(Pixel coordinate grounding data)
......
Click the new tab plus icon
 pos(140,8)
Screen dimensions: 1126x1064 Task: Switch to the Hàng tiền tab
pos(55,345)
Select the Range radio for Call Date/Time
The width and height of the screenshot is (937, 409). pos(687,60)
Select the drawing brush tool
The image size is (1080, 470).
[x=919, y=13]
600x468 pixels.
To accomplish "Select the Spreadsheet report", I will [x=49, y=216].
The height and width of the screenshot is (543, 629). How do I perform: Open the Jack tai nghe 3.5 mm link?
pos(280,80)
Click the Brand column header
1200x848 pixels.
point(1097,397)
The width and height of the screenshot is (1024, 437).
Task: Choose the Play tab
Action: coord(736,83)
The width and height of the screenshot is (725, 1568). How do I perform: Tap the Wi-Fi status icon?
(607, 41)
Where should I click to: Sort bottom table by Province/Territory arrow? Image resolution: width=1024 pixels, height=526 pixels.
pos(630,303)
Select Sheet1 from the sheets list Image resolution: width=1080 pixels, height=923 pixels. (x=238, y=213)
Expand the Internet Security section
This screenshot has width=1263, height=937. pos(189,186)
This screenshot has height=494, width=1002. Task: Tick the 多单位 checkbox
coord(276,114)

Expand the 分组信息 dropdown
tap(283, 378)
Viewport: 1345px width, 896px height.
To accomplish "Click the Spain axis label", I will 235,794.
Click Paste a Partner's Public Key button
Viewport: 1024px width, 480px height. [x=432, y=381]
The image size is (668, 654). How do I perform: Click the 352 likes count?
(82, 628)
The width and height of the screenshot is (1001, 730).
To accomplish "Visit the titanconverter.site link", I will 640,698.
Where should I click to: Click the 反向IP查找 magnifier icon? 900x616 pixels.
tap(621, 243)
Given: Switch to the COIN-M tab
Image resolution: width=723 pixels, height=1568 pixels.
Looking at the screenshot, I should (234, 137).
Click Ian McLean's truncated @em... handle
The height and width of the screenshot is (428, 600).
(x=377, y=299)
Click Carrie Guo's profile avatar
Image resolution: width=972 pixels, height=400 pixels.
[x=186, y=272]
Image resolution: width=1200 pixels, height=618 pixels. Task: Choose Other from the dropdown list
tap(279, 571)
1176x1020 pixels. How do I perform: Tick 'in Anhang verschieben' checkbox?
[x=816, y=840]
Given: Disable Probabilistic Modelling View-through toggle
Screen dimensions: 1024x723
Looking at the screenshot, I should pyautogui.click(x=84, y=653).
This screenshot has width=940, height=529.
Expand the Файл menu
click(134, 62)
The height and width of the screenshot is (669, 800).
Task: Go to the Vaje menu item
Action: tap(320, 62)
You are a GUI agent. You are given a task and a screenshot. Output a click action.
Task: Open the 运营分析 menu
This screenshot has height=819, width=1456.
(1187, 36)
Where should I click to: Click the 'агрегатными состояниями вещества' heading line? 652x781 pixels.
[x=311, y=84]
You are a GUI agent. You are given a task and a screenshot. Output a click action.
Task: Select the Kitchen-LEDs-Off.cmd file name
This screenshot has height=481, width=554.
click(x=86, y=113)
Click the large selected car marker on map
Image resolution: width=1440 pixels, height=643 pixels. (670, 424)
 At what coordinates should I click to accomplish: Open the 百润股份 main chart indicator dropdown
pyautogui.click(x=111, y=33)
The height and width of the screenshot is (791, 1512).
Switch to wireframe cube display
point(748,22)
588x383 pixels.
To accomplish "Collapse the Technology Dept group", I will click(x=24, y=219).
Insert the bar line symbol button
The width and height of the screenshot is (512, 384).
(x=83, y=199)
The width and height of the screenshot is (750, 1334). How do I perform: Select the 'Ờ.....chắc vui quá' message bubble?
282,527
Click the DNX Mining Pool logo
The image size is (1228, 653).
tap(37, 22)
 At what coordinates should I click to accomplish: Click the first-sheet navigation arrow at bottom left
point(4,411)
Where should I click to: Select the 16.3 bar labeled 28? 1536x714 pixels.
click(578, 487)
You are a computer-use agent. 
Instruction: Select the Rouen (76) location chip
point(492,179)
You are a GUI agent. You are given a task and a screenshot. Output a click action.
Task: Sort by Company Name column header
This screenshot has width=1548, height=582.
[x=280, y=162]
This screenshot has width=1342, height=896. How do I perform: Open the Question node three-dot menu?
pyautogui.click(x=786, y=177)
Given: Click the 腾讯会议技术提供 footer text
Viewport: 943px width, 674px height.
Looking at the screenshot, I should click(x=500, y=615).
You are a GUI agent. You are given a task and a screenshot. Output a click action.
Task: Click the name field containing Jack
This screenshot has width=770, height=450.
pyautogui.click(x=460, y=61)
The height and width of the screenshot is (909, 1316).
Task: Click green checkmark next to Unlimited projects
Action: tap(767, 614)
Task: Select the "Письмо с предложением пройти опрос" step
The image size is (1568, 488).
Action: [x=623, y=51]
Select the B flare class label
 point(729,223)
......
**WHAT YOU NEED TO DO**. Every entry, written out exactly, is what the response should contain.

**ANSWER AREA**.
Click the new tab plus icon
 pos(140,8)
Screen dimensions: 1126x1064 Task: Switch to the Hàng tiền tab
pos(55,345)
Select the Range radio for Call Date/Time
The width and height of the screenshot is (937, 409). pos(687,60)
Select the drawing brush tool
The image size is (1080, 470).
[x=919, y=13]
600x468 pixels.
To accomplish "Select the Spreadsheet report", I will [x=49, y=216].
The height and width of the screenshot is (543, 629). How do I perform: Open the Jack tai nghe 3.5 mm link?
pos(280,80)
Click the Brand column header
1200x848 pixels.
point(1097,397)
The width and height of the screenshot is (1024, 437).
Task: Choose the Play tab
Action: coord(736,83)
The width and height of the screenshot is (725, 1568). How do I perform: Tap the Wi-Fi status icon?
(607, 41)
Where should I click to: Sort bottom table by Province/Territory arrow? Image resolution: width=1024 pixels, height=526 pixels.
pos(630,303)
Select Sheet1 from the sheets list Image resolution: width=1080 pixels, height=923 pixels. (x=238, y=213)
Expand the Internet Security section
This screenshot has width=1263, height=937. pos(189,186)
This screenshot has height=494, width=1002. Task: Tick the 多单位 checkbox
coord(276,114)

Expand the 分组信息 dropdown
tap(283, 378)
Viewport: 1345px width, 896px height.
To accomplish "Click the Spain axis label", I will 235,794.
Click Paste a Partner's Public Key button
Viewport: 1024px width, 480px height. [x=432, y=381]
The image size is (668, 654). How do I perform: Click the 352 likes count?
(82, 628)
The width and height of the screenshot is (1001, 730).
To accomplish "Visit the titanconverter.site link", I will 640,698.
Where should I click to: Click the 反向IP查找 magnifier icon? 900x616 pixels.
tap(621, 243)
Given: Switch to the COIN-M tab
Image resolution: width=723 pixels, height=1568 pixels.
Looking at the screenshot, I should (234, 137).
Click Ian McLean's truncated @em... handle
The height and width of the screenshot is (428, 600).
(x=377, y=299)
Click Carrie Guo's profile avatar
Image resolution: width=972 pixels, height=400 pixels.
[x=186, y=272]
Image resolution: width=1200 pixels, height=618 pixels. Task: Choose Other from the dropdown list
tap(279, 571)
1176x1020 pixels. How do I perform: Tick 'in Anhang verschieben' checkbox?
[x=816, y=840]
Given: Disable Probabilistic Modelling View-through toggle
Screen dimensions: 1024x723
Looking at the screenshot, I should pyautogui.click(x=84, y=653).
This screenshot has width=940, height=529.
Expand the Файл menu
click(134, 62)
The height and width of the screenshot is (669, 800).
Task: Go to the Vaje menu item
Action: tap(320, 62)
You are a GUI agent. You are given a task and a screenshot. Output a click action.
Task: Open the 运营分析 menu
This screenshot has height=819, width=1456.
(1187, 36)
Where should I click to: Click the 'агрегатными состояниями вещества' heading line? 652x781 pixels.
[x=311, y=84]
You are a GUI agent. You are given a task and a screenshot. Output a click action.
Task: Select the Kitchen-LEDs-Off.cmd file name
This screenshot has height=481, width=554.
click(x=86, y=113)
Click the large selected car marker on map
Image resolution: width=1440 pixels, height=643 pixels. (670, 424)
 At what coordinates should I click to accomplish: Open the 百润股份 main chart indicator dropdown
pyautogui.click(x=111, y=33)
The height and width of the screenshot is (791, 1512).
Switch to wireframe cube display
point(748,22)
588x383 pixels.
To accomplish "Collapse the Technology Dept group", I will click(x=24, y=219).
Insert the bar line symbol button
The width and height of the screenshot is (512, 384).
(x=83, y=199)
The width and height of the screenshot is (750, 1334). How do I perform: Select the 'Ờ.....chắc vui quá' message bubble?
282,527
Click the DNX Mining Pool logo
The image size is (1228, 653).
tap(37, 22)
 At what coordinates should I click to accomplish: Click the first-sheet navigation arrow at bottom left
point(4,411)
Where should I click to: Select the 16.3 bar labeled 28? 1536x714 pixels.
click(578, 487)
You are a computer-use agent. 
Instruction: Select the Rouen (76) location chip
point(492,179)
You are a GUI agent. You are given a task and a screenshot. Output a click action.
Task: Sort by Company Name column header
This screenshot has width=1548, height=582.
[x=280, y=162]
This screenshot has width=1342, height=896. How do I perform: Open the Question node three-dot menu?
pyautogui.click(x=786, y=177)
Given: Click the 腾讯会议技术提供 footer text
Viewport: 943px width, 674px height.
Looking at the screenshot, I should click(x=500, y=615).
You are a GUI agent. You are given a task and a screenshot. Output a click action.
Task: Click the name field containing Jack
This screenshot has width=770, height=450.
pyautogui.click(x=460, y=61)
The height and width of the screenshot is (909, 1316).
Task: Click green checkmark next to Unlimited projects
Action: tap(767, 614)
Task: Select the "Письмо с предложением пройти опрос" step
The image size is (1568, 488).
Action: [x=623, y=51]
Select the B flare class label
 point(729,223)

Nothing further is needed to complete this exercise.